Winemakers Series Part II: Roots Wine Company
What makes the Willamette Valley so special? Of course the wine has a lot to do with it, but who makes the wine? The people! More specifically, we can thank the pioneers who first came here in the 1960’s and planted the first vines. We can also look to today’s pioneers who continue to innovate and learn how to improve their wines year over year, either through winemaking techniques,altering the varieties of grapes they grow here, or bringing in grapes from other regions.
My purpose with this series is to highlight some of my favorite modern-day pioneers who are further elevating what quality wine is in the valley to the benefit of us wine enthusiasts!
The Roots’ roots start in Racine, Wisconsin where Chris Berg was born to Dian and Chuck Berg. In 1999 Chuck and Dian made their way to Oregon and bought a small vineyard in Yamhill. They planted 7 acres of Pinot Noir on their 20 acre property. Meanwhile Chris met his wife Hilary at University of Kansas and persuaded her to come with him to Portland. When it came time for the senior Bergs to relocate to Arizona in 2001 to be close to Dian’s parents, Chris and Hilary moved to the house on the vineyard full time and realized Chris’s dream of running the place. What was once a 72-case winery in 2002 now makes 5000 cases annually and Dian has returned to run the tasting room.

- **Work request**
Quote the winery profile from "Winemakers Series Part" up to and including "from other regions.".

(Stored items)
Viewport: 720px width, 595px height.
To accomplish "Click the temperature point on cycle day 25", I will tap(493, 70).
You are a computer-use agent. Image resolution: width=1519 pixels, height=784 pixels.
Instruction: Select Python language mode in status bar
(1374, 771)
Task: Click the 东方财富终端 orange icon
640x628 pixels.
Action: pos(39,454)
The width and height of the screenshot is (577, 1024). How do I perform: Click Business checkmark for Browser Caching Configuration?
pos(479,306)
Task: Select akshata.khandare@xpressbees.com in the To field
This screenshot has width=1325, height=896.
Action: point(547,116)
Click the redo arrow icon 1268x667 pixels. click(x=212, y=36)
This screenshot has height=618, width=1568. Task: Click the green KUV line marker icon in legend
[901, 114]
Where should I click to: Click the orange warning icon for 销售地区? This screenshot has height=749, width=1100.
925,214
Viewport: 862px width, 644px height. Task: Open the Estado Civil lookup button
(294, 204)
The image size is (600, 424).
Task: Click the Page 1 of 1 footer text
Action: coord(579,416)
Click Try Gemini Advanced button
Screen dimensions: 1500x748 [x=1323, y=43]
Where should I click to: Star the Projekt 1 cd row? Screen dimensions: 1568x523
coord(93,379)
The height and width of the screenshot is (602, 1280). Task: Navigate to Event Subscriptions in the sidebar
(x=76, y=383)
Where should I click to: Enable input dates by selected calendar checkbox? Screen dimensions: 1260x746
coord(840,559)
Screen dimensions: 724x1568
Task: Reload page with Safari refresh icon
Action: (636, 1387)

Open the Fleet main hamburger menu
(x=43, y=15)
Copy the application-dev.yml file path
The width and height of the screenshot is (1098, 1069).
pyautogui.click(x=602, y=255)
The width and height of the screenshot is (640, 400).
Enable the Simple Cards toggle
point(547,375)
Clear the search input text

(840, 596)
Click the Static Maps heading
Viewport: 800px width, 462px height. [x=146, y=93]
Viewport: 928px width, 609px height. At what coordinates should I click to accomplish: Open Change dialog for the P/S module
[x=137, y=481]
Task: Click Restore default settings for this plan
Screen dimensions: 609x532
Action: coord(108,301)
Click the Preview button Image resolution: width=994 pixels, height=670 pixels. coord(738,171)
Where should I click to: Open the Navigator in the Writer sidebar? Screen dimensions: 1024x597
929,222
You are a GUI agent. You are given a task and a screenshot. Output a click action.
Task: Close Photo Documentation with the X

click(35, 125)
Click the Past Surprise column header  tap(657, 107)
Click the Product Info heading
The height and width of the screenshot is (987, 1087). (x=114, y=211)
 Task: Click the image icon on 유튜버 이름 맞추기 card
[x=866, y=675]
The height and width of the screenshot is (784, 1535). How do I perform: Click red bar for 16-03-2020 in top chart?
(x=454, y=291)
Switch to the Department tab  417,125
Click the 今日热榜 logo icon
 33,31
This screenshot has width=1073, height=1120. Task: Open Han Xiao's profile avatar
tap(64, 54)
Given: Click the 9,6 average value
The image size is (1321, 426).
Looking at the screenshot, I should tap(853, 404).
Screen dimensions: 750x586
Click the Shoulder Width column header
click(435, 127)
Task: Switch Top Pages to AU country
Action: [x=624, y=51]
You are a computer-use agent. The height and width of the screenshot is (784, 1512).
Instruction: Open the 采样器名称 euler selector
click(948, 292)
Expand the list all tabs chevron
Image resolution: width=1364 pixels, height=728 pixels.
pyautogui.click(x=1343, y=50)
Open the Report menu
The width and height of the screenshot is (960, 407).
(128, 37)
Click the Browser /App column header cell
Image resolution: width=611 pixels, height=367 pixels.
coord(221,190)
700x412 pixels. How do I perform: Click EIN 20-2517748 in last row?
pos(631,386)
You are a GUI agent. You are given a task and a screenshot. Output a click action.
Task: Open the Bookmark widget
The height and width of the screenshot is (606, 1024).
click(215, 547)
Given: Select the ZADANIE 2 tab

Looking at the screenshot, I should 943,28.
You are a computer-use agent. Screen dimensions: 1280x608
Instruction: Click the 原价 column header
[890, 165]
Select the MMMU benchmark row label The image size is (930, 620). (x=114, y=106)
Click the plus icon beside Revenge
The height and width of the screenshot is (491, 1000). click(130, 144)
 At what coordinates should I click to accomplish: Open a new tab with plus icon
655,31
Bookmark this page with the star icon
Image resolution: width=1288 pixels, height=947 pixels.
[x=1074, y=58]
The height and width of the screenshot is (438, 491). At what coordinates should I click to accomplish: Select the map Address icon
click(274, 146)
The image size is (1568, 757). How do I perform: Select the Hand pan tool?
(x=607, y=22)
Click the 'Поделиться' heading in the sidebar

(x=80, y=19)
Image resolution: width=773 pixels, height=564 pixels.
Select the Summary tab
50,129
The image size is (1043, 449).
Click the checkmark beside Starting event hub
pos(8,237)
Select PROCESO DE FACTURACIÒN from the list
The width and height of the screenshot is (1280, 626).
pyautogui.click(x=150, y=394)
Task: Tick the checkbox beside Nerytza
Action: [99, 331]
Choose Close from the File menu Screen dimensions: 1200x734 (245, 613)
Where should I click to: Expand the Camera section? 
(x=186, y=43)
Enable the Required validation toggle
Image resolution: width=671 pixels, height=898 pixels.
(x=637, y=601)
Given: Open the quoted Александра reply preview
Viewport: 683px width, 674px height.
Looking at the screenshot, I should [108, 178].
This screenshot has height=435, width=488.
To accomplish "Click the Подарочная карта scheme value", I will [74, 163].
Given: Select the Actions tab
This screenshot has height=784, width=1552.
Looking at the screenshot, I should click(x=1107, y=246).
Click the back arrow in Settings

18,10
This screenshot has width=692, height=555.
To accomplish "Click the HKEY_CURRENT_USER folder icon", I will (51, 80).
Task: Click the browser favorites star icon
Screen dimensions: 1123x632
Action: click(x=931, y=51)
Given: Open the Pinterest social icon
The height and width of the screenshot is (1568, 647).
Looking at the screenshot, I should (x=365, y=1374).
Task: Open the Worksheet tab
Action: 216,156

- **Reply**
Winemakers Series Part II: Roots Wine Company
What makes the Willamette Valley so special? Of course the wine has a lot to do with it, but who makes the wine? The people! More specifically, we can thank the pioneers who first came here in the 1960’s and planted the first vines. We can also look to today’s pioneers who continue to innovate and learn how to improve their wines year over year, either through winemaking techniques,altering the varieties of grapes they grow here, or bringing in grapes from other regions.